I am not a fan of the penultimate. It is my least favourite time, the moment when you are about to cross a threshold but haven’t done so yet. The feeling of being about to step onto a rickety bridge between two cliffs, trying not to look down. Occupying the space between solid ground, except you are not so sure about the ground you are making your way towards, because nothing over there is part of your familiar yet.
It is so annoying that thresholds matter, because it means we come upon them over and over. It would be much more comfortable if one stage of life simply blended seamlessly into another, like a long meandering transition.
Instead thresholds feel more staccato, stuffed as there are with endings and beginnings, lines drawn in the sand.
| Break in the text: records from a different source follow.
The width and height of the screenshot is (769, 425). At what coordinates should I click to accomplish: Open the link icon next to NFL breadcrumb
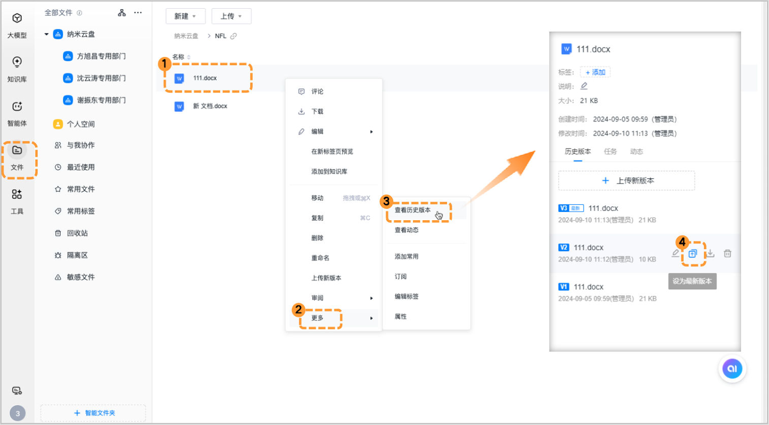coord(233,36)
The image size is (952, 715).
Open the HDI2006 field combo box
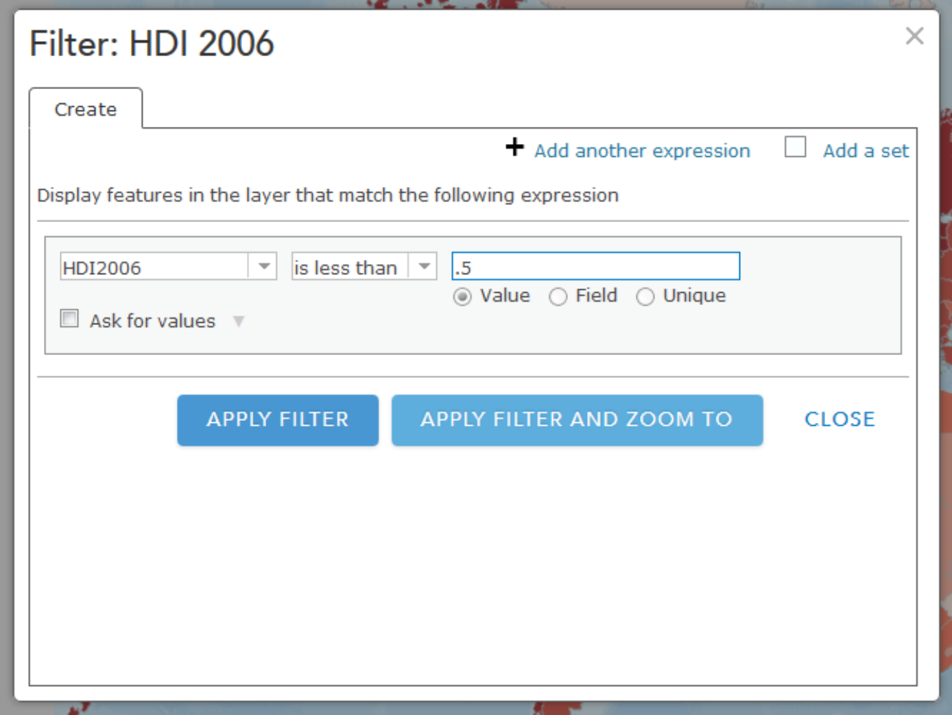154,267
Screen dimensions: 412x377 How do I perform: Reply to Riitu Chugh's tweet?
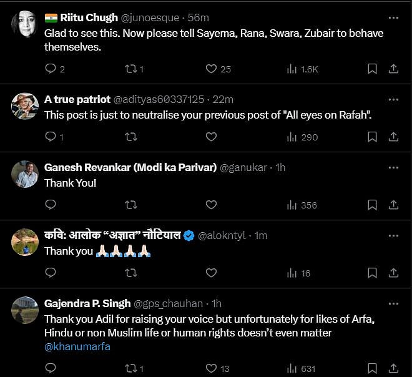[x=51, y=69]
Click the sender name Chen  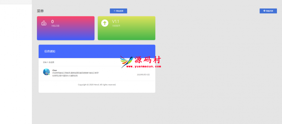55,70
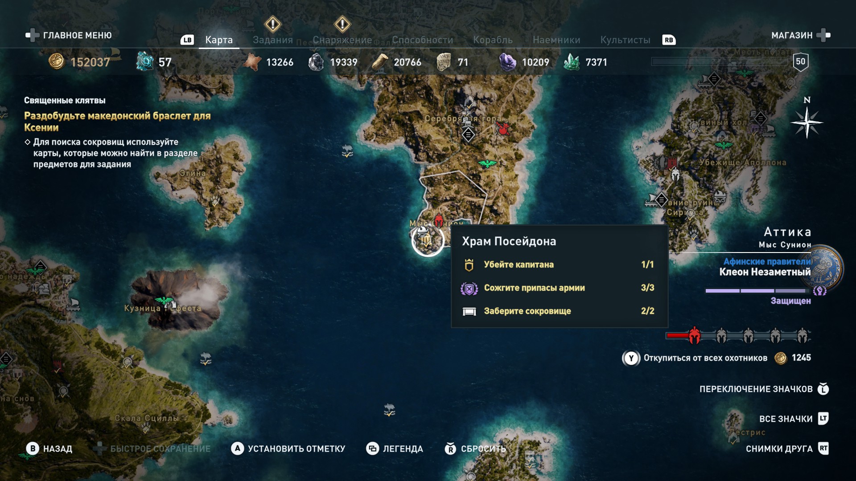Click the green eagle synchronization point in Attica

coord(487,163)
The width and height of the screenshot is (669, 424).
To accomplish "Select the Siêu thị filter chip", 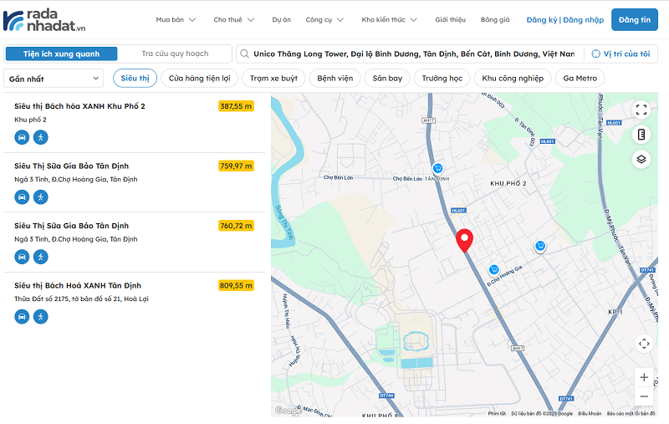I will coord(134,79).
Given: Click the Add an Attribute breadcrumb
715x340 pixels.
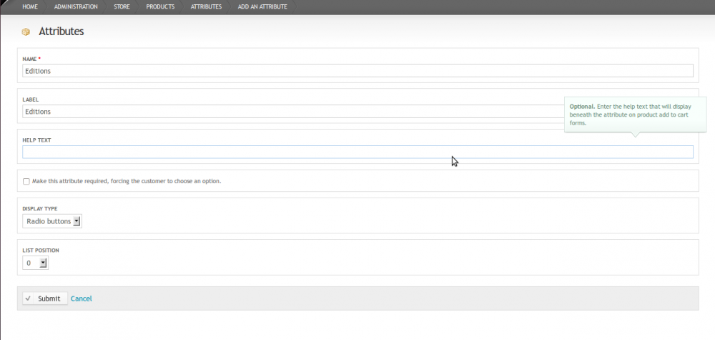Looking at the screenshot, I should 262,6.
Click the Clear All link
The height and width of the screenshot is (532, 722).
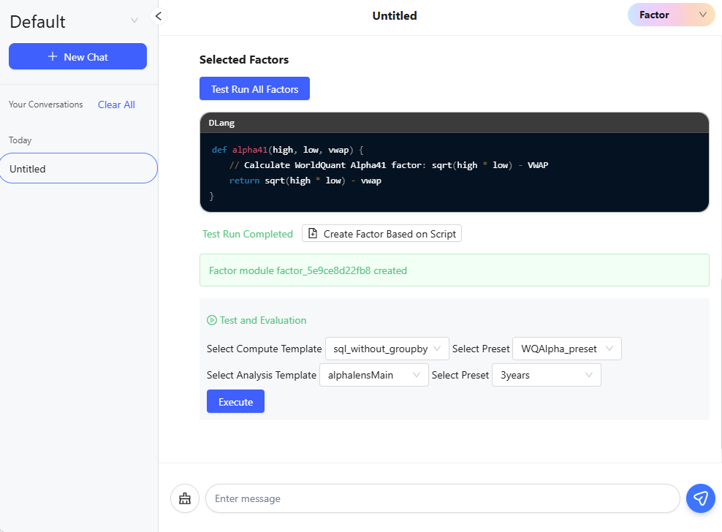[116, 105]
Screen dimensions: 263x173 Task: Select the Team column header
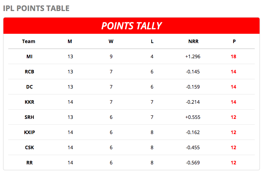(28, 41)
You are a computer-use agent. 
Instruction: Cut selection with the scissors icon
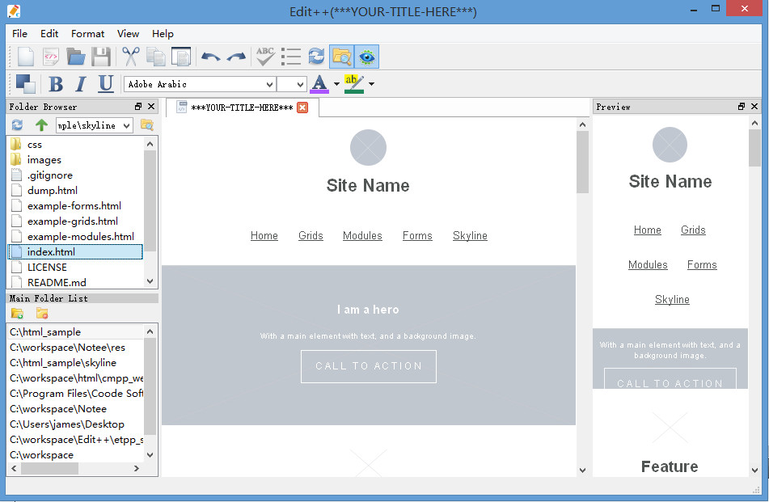point(130,57)
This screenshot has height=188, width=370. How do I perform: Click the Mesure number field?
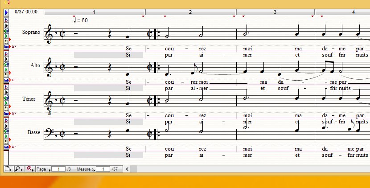click(103, 169)
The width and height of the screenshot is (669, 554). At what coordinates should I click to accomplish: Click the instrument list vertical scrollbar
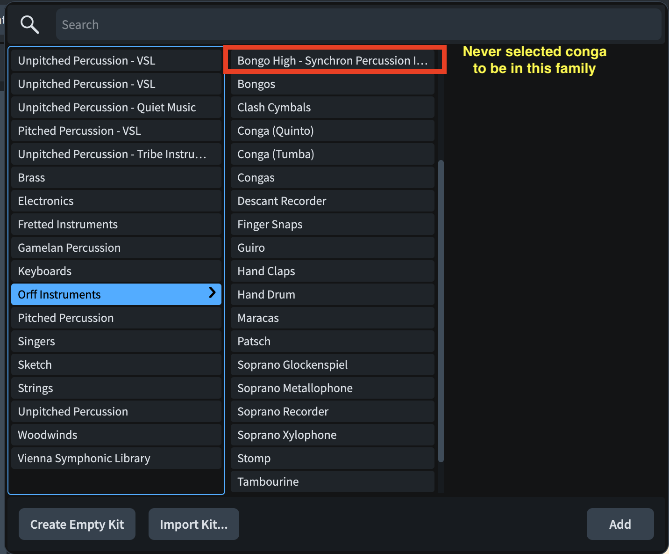click(x=441, y=311)
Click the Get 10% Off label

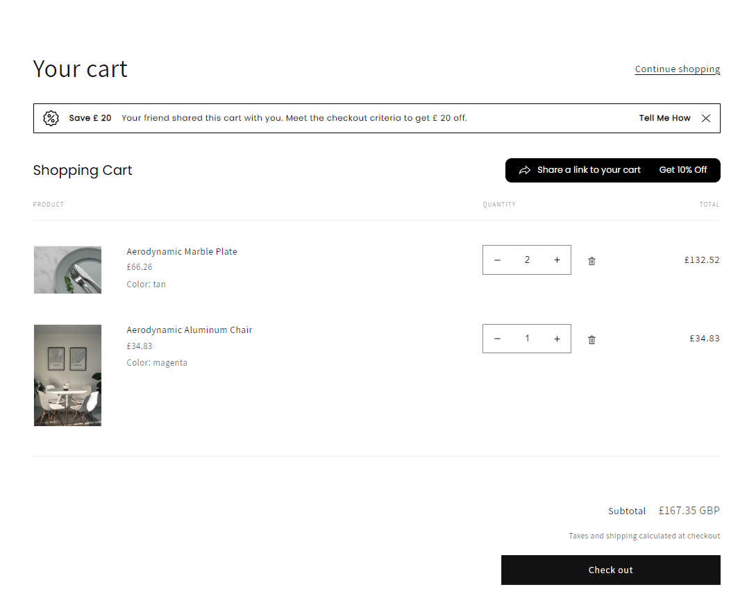coord(683,169)
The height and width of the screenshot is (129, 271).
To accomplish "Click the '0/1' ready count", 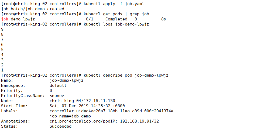I will click(x=90, y=19).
Frontiers that only emerge as you begin to approach them. The realisation that the miracle is found, not in the hoped for distance, but by the side of the road as you bend over with the exhaustion of being unknown and not yet loved.
The miracle is there with you stooped over taking in gulps of air, and is there with you lifting your head so your eyes fall upon the lit bush. And in that lit bush you notice yourself as if for the first time, catching up with who you have become since the last time you stood at a threshold. Somehow in that tender moment you remember all the thresholds you have passed through to bring you to this one. You are reminded how, in the end, everything returns, and you read the words by poet David Whyte in his book Pilgrim, and he says exactly what your soul longs to say;
‘to have risked yourself for something that seemed to stand both inside you and far beyond you, that called you back to the only road in the end you could follow…in your rags of love…a prayer for safe arrival…what you wanted had already happened long ago and in the dwelling place you lived before you began and every step had carried the heart and mind and promise that first set you off and drew you on...that you were more marvellous in your simple wish to find a way, than the gilded roofs of any destination you could reach’.
Wow! – ‘you are more marvellous in your simple wish to find a way, than the gilded roofs of any destination you could reach’
May you, marvellous one, find a way, across the threshold that you face, with the assurance of the hand that has always been at your back, where you will find yourself again known, again understood, again loved.